How can I feed sequences of different lengths though a RNN and still have it be differentiable in Flux? (Minimal example included)

I have several matrices of several different lengths. I want to feed these matrices though a RNN using Flux, however, I haven’t been able to do so. Everything I’ve tried either uses a lot of memory during the backward pass, or gives an error when during the backward pass.

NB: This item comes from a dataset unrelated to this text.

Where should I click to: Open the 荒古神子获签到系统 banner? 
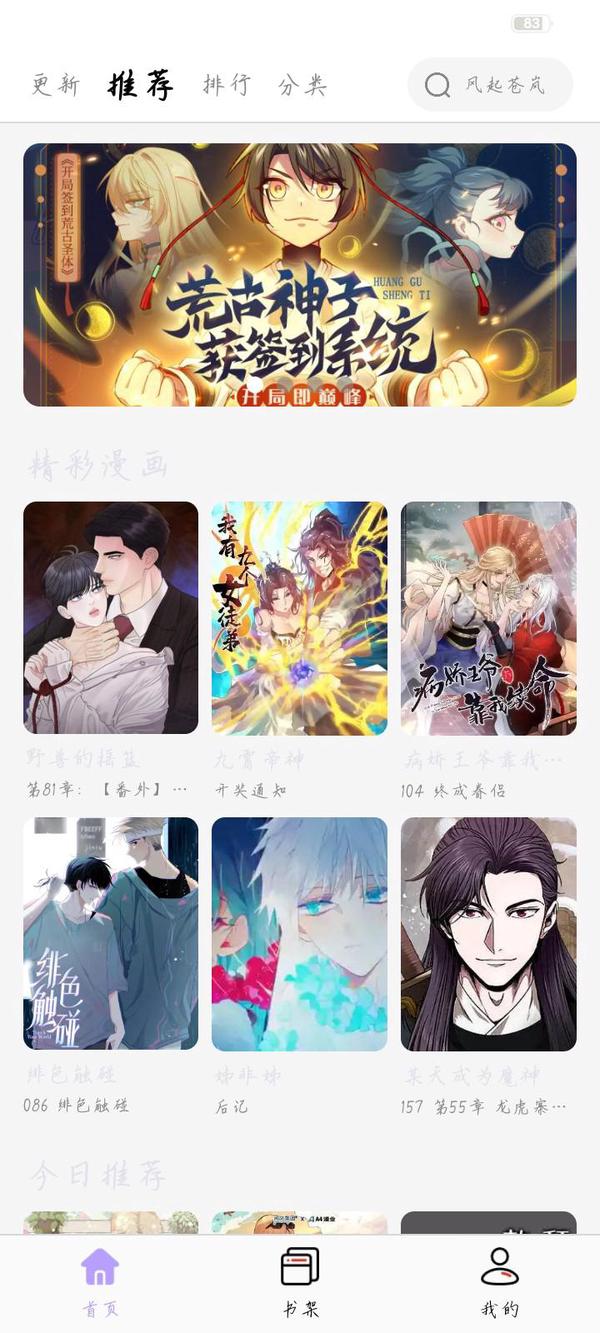300,275
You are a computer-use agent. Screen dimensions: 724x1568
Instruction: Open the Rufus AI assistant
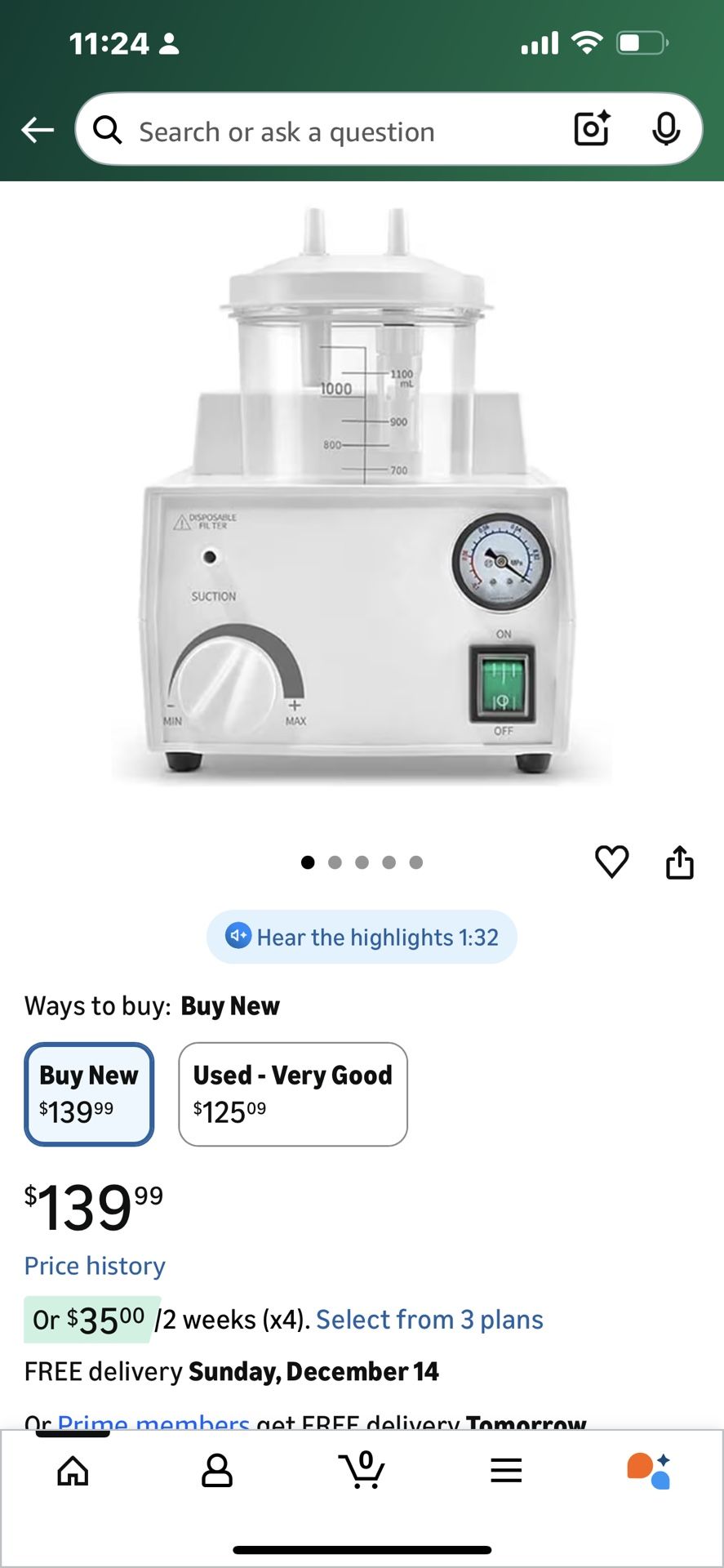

The example below works for this small example, but my 16 gigs of ram fills up fast in my real use case, which has a 100 length input vector and a 30 length output vector.

Am I doing this right?

using Flux
using Zygote

function embed(encodings::Vector{Tuple{Int,Vector{Vector{Float32}}}}, embedder)
    embeddings = Zygote.Buffer(encodings, Tuple{Int,Vector{Float32}})
    for encoding_length in 1:maximum(e -> length(e[2]), encodings)
        of_length = filter(e -> length(e[2]) == encoding_length, encodings)
        if isempty(of_length); continue end
        Flux.reset!(embedder)
        local embedded
        for i in 1:encoding_length
            embedded = embedder(reduce(hcat, map(e -> e[2][i], of_length)))
            Zygote.@ignore @assert size(embedded, 2) == length(of_length)
        end
        for (i_embedded, i0) in enumerate(map(e -> e[1], of_length))
            embeddings[i0] = (i0, embedded[:,i_embedded])
        end
    end
    embeddings_vector = copy(embeddings)
    Zygote.@ignore @assert embeddings_vector == sort(embeddings_vector)
    embeddings_vector
end

function embed_basic(encodings::Vector{Tuple{Int,Vector{Vector{Float32}}}}, embedder)
    embeddings = Zygote.Buffer(encodings, Tuple{Int,Vector{Float32}})
    for (i, e) in encodings
        embeddings[i] = (i, embedder.(e)[end])
    end
    embeddings_vector = copy(embeddings)
    Zygote.@ignore @assert embeddings_vector == sort(embeddings_vector)
    embeddings_vector
end

function demo()
    nn = LSTM(2, 3)
    encodings = [
        (1, [[1f0, 2], [3f0, 4], [5f0, 6]]),
        (2, [[1f0, 2], [3f0, 4], [5f0, 6]]),
        (3, [[1f0, 2], [3f0, 4]]),
        (4, [[1f0, 2], [3f0, 4]]),
        (5, [[1f0, 2], [3f0, 4]])]
    @show embed_basic(encodings, nn)
    g = gradient(params(nn)) do
        e1 = embed_basic(encodings, nn)
        e2 = reduce(hcat, map(x -> x[2], e1))
        @show e2
        sum(e2)
    end
end

demo()

Note embed_basic works, but uses too much ram. embed gives an error during the backward pass, but is faster during the forward pass. The error it gives is: ERROR: LoadError: DimensionMismatch("cannot broadcast array to have fewer dimensions")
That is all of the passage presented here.